**Texto proporcionado**

En su ensayo El machismo en México, Vicente T. Mendoza ilustra su análisis de la "idiosincrasia nacional" de México con las letras de canciones populares, corridos y cantares de fines del siglo XIX y principios del XX, y ahí establece una distinción entre dos clases de machismo. El primero y auténtico se caracteriza por el valor, la generosidad y el estoicismo; mientras que el segundo, básicamente falso, se fundamenta en las apariencias: la cobardía se esconde detrás de los alardes. Mendoza llama la atención sobre este dualismo en la historia de la palabra machismo y que, en algunos aspectos, se parece a los que mis amigos de Santo Domingo describen como los verdaderos machos de antaño y los machos bufones del presente.

**Objetivos**
**a)** Responde estas preguntas sobre el texto acerca del machismo:
(i) ¿Con qué ilustra Vicente T. Mendoza su análisis de la "idiosincrasia nacional" de México?
(ii) ¿Qué rasgos caracterizan la primera clase de machismo?
(iii) ¿Cómo llaman los amigos de Santo Domingo a los dos tipos de machos?
**b)** Transcribe del texto sobre el machismo el fragmento que empieza en "En su ensayo" y termina en "bufones del presente.".
**c)** Retoma el texto sobre el machismo en México y continúalo a partir de su última oración.

**Filas de datos**
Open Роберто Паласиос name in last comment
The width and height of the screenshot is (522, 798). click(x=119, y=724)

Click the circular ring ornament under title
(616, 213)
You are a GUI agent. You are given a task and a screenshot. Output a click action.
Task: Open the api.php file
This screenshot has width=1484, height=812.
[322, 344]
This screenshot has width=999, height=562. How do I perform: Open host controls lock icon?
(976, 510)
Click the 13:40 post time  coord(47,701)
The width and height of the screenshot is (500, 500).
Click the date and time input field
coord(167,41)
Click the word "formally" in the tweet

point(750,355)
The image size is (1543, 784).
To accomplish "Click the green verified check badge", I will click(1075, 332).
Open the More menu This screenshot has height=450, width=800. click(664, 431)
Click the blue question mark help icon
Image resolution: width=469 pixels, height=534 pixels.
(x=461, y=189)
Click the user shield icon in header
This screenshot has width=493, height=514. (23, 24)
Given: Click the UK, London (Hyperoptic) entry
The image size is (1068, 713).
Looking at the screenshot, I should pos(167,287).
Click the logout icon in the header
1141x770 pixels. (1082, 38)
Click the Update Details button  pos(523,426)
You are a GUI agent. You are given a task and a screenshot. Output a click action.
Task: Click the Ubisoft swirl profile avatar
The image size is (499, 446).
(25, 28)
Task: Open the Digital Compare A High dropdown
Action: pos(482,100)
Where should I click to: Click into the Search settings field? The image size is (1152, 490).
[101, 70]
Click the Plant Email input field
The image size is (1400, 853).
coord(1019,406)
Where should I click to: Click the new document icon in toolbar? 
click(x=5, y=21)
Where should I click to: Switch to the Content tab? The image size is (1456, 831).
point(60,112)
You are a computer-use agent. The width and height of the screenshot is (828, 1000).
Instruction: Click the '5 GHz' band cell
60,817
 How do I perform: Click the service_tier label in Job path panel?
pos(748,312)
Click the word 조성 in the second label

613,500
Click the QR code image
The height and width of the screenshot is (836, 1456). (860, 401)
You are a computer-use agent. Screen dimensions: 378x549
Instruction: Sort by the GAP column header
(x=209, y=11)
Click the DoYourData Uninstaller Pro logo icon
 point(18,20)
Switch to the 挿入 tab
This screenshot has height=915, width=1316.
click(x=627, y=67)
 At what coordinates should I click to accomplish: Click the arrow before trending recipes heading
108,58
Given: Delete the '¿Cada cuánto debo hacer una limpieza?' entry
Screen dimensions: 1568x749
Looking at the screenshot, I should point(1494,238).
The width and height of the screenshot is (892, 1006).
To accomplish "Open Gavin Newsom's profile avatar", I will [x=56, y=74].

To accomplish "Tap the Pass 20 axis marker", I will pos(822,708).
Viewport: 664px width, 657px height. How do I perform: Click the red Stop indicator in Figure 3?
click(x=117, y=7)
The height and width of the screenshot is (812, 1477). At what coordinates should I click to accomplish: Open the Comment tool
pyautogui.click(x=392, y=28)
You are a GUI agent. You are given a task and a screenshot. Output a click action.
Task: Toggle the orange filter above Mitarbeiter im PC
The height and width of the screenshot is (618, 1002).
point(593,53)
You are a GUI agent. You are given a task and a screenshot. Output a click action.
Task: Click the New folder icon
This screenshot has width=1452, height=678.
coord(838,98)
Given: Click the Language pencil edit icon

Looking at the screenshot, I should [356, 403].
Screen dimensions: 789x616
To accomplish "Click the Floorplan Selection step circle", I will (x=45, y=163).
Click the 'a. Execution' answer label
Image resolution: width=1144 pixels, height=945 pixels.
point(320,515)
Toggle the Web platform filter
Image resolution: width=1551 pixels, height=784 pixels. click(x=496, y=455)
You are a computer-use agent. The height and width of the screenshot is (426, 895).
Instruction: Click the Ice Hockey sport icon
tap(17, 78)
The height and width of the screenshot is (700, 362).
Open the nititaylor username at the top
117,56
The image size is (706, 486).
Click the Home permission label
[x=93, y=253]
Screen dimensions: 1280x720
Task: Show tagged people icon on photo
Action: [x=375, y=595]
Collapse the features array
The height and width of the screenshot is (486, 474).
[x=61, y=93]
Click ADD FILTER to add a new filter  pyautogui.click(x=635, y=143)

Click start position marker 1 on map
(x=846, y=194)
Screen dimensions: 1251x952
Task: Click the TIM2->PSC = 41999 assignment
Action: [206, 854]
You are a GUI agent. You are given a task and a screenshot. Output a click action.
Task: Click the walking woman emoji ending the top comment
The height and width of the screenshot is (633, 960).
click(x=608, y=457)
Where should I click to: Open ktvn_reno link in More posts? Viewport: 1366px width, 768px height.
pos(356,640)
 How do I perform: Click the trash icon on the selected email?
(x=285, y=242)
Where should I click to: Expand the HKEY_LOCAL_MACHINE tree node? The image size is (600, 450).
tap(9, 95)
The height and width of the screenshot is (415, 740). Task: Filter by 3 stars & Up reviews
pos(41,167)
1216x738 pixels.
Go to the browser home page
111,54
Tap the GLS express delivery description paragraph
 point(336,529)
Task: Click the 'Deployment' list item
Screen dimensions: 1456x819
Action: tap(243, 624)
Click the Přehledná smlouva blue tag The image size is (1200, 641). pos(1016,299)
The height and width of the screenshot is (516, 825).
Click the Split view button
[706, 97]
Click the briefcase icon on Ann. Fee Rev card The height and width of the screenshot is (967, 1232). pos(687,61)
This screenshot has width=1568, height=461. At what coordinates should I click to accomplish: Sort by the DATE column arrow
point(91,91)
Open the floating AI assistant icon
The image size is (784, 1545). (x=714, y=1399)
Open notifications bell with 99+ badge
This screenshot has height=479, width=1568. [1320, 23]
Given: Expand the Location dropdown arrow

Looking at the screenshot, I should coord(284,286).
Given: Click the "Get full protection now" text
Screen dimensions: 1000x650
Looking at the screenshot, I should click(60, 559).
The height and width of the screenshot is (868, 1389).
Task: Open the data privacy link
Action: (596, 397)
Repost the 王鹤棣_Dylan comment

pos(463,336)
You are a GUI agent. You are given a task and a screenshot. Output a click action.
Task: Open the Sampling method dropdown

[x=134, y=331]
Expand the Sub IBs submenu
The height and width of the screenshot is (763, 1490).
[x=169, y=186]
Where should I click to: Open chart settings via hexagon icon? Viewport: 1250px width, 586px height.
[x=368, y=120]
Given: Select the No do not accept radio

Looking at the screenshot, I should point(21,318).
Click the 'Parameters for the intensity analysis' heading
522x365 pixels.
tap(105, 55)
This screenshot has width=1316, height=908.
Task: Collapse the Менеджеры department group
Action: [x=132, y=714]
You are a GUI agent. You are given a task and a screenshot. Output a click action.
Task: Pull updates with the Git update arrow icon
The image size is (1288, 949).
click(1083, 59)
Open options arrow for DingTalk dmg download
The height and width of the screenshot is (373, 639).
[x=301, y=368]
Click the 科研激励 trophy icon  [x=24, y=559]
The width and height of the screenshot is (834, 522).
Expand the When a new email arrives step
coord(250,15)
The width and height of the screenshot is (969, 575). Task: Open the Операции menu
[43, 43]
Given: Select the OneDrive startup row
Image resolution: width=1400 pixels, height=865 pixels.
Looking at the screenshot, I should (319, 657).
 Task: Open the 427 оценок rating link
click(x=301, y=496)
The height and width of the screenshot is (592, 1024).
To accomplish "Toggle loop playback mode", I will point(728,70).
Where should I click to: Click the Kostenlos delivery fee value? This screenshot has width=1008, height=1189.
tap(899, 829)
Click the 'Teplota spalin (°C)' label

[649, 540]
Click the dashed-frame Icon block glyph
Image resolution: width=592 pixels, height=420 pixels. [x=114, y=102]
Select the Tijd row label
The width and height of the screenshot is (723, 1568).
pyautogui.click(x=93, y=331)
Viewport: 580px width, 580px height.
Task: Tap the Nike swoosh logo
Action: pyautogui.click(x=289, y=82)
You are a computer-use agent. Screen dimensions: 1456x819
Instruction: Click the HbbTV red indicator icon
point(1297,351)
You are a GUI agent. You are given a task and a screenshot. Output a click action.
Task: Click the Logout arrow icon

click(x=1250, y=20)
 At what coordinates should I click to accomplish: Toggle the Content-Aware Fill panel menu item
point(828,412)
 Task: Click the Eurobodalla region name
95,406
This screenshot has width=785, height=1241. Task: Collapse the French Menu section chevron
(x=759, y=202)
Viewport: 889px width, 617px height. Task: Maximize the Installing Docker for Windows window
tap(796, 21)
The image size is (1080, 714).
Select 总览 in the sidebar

**Resultados**
**a)**
(i) Con las letras de canciones populares, corridos y cantares de fines del siglo XIX y principios del XX.
(ii) El valor, la generosidad y el estoicismo.
(iii) Los verdaderos machos de antaño y los machos bufones del presente.

**b)**
En su ensayo El machismo en México, Vicente T. Mendoza ilustra su análisis de la "idiosincrasia nacional" de México con las letras de canciones populares, corridos y cantares de fines del siglo XIX y principios del XX, y ahí establece una distinción entre dos clases de machismo. El primero y auténtico se caracteriza por el valor, la generosidad y el estoicismo; mientras que el segundo, básicamente falso, se fundamenta en las apariencias: la cobardía se esconde detrás de los alardes. Mendoza llama la atención sobre este dualismo en la historia de la palabra machismo y que, en algunos aspectos, se parece a los que mis amigos de Santo Domingo describen como los verdaderos machos de antaño y los machos bufones del presente.

**c)**
En un brillante ensayo, The Anglo-American in Mexican Folklore, escrito pocos años después, Américo Paredes ofrece varias claves relacionadas con la historia del término machismo y en el proceso deriva relaciones claras entre el advenimiento del machismo y el del nacionalismo, el racismo y las relaciones internacionales. Paredes encuentra que en el folclor mexicano no aparecen las palabras macho y machismo antes de los años treinta y cuarenta. Otras expresiones eran mucho más comunes en tiempo de la Revolución Mexicana: hombrismo, hombría, muy hombre y hombre de verdad, así como valentía, muy valiente y otras más. En la década de los cuarenta, el mismo acento en lo masculino adquirió prominencia como símbolo nacional(ista). Para bien o para mal, México llegó a significar machismo y machismo, México.

Del otro lado de la frontera, en Estados Unidos, el término machismo tiene una historia racista bastante explícita. Desde la primera aparición impresa del término, machismo ha sido asociado con rasgos negativos del carácter de los mexicanos, los México-estadunidenses y los latinoamericanos. En Estados Unidos, el uso popular contemporáneo del término sirve para clasificar a los hombres de acuerdo con un supuestamente inherente carácter nacional y racial. Este empleo del término, conlleva generalizaciones denigrantes sobre rasgos culturales ficticios de los hombres mexicanos.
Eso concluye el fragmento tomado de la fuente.